* Begin Document section *

Monday 11 April 2016

Elegant Bach - Mass in B Minor from Masaaki Suzuki and Bach Collegium Japan

Masaaku Suzuki and the Bach Collegium Japan - photo credit Mark Allan / Barbican
Masaaku Suzuki and the Bach Collegium Japan - photo credit Mark Allan / Barbican
Bach Mass in B Minor; Bach Collegium Japan, Masaaki Suzuki; Barbican Centre
Reviewed by Ruth Hansford on Apr 08 2016
Star rating: 4.5

In a performance that was all of a piece, Suzuki and his forces made the best of a venue not designed for this repertoire.

London is lucky to have had two consecutive weekends of Bach treats. And I was lucky to have been at two very different performances of the B minor Mass in under a week. Though neither venue, Kings Place nor the Barbican Hall, is ideal for the work, it was interesting to hear how performers work with the space they have – and we are grateful that they do.

* End Document section *

**Problems**
A – Decide whether each statement agrees with the Mass in B Minor review, answering yes or no and quoting the words of the review that settle it: (i) Ruth Hansford wrote the review; (ii) the reviewer considers the Barbican Hall ideal for the work; (iii) the performance received a star rating of 4.5.
B – Resume the Mass in B Minor review from the end of its last sentence.
The listing plays no part in the work on the Mass in B Minor review.

* Begin Information provided *

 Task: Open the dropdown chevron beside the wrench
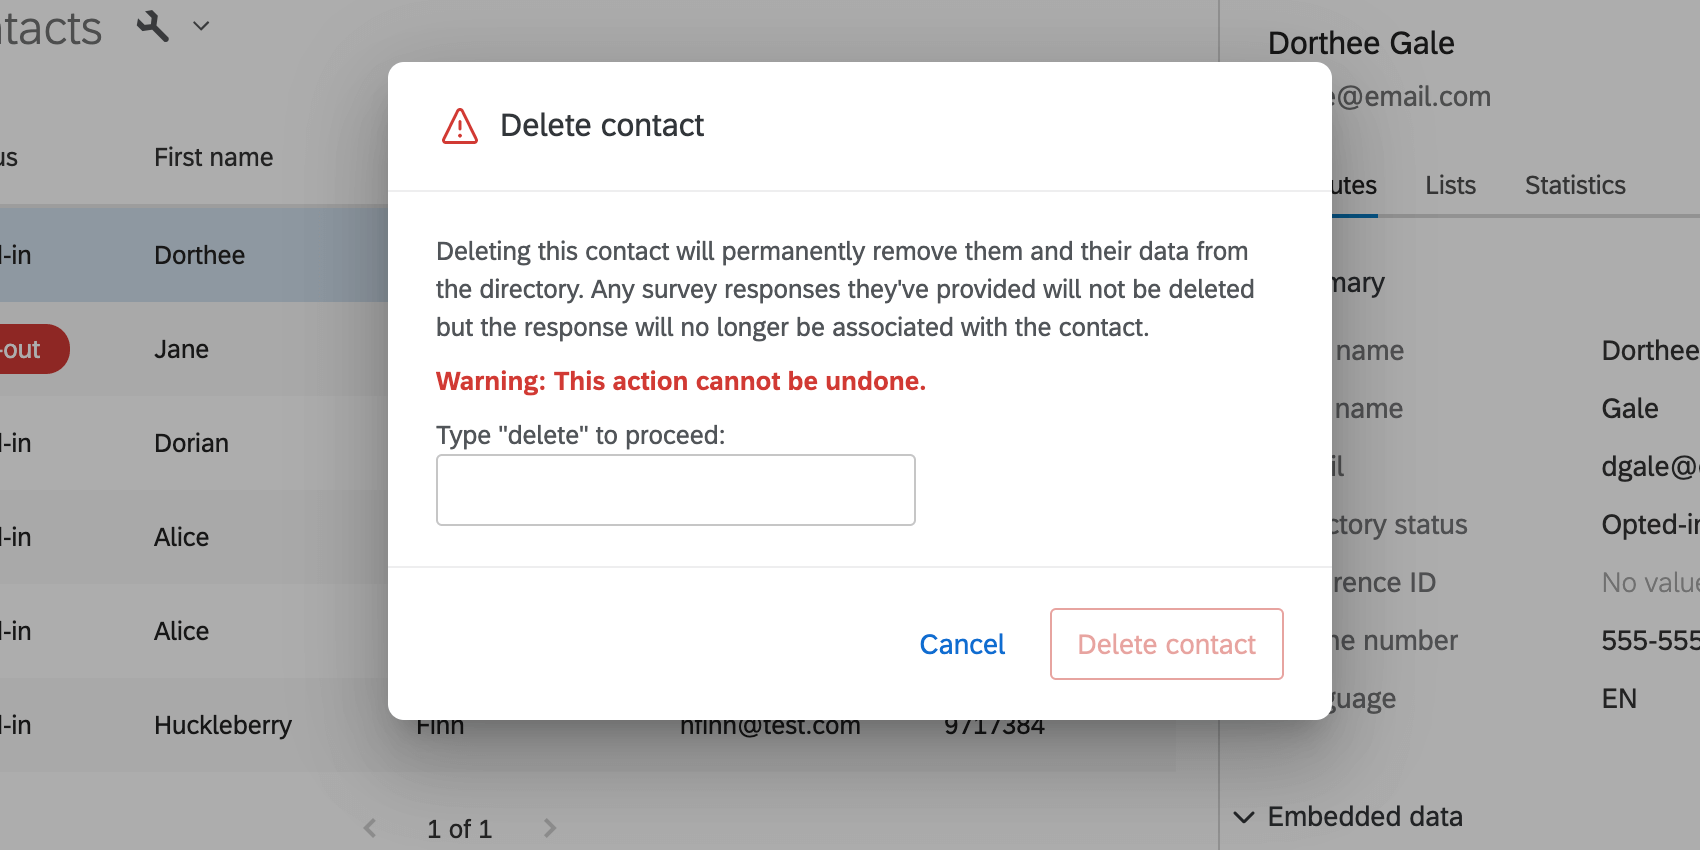coord(200,26)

* End Information provided *

**Exercise answers**
A –
(i) Yes: "Reviewed by Ruth Hansford on Apr 08 2016"
(ii) No: "neither venue, Kings Place nor the Barbican Hall, is ideal for the work"
(iii) Yes: "Star rating: 4.5"

B –
Following on from the Feinstein Ensemble's performance at Kings Place (see review), the Bach Collegium Japan and its founder Masaaki Suzuki started their short residency at the Barbican with Bach's B minor Mass on Friday 8 April 2016, followed by a study day and further concerts on the Saturday and a trip to Saffron Hall on the Sunday. This was also a live Outside Broadcast for BBC Radio 3 and will be on the BBC iPlayer for a month.

Above all, it was An Event. Suzuki’s visits to London are rare, and so the fans were out in force. Suzuki himself is clearly steeped in the music and we could feel the love between him, Bach and his mostly Japanese players and singers. There were 19 singers, arranged behind the band, and with a lot of space behind them, which could have made for a lack of intimacy, but we – and they – got over that.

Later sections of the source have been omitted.